- Document excerpt
-- begin --

Adoption Issues | Adoption in the United States
“Adoption is not about finding children for families, it’s about finding families for children”, says Joyce Maguire Pavao, founder of the Adoption Resource Canter in Cambridge, Massachusetts. Adoption is a process that our society developed so that children can grow in a loving environment. Every child has a right to grow in healthy surroundings. Adoption is a legal procedure that makes the birth child of one man and woman into the legal child of other adults. It is a process involving three parties, the birthparents, the adoptee and the adoptive parents. Thus it manifests its effects on all three.
Major issues triggered by adoption are loss, rejection, guilt and grief. Effects of international adoption include the outbreak of malpractices such as child trafficking and sale of children. Apart from these there is lack of intimacy in the new relationship.
There is a feeling of loss of control. Identity crisis can trouble the adoptee. Many of the issues intrinsic to the adoption experience come together when the adoptee reaches adolescence. At this time there is an acute awareness of being adopted. There is a drive toward liberation accompanied by the determination to develop one’s own identity. Adoption is a life stressor affecting the overall personality of an individual and has a major impact on the rest of his or her life.

-- end --

- Problem to work on
Write the next part of the adoption text, starting right after its last sentence. The lines after the adoption text have no connection to it.

- Source excerpt

-- begin --

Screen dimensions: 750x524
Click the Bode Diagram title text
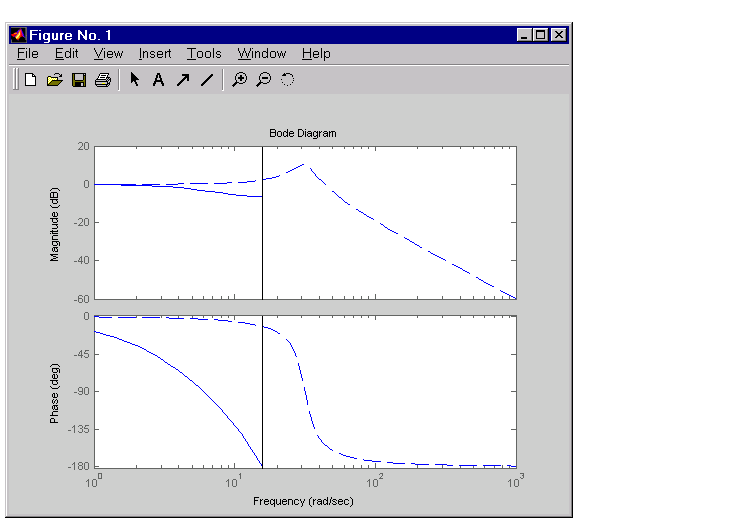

-- end --

- Result of the task
Loss triggered by adoption is the loss of ones identity, one’s separation from his or her birth family. For the birthparents, it’s the loss of their child. A feeling of rejection worsens the feeling of loss. Adoptive parents feel rejected to be parents. Both adoptive parents and birthparents experience role confusion. The sense of rejection leads to a feeling of shame. The grief over not having children suffocates the adoptive parents, as they are encouraged to adopt. Grief is obvious in the parents who lose their child to adoption. Feelings of confused identity lead to identity crisis. Relationship is deficient of intimacy. Neither the natural parents of the child nor the child feels in control of the situation or the process of adoption. Effects of adoption can be categorized into three classes, as there are three classes of individuals affected by the process of adoption.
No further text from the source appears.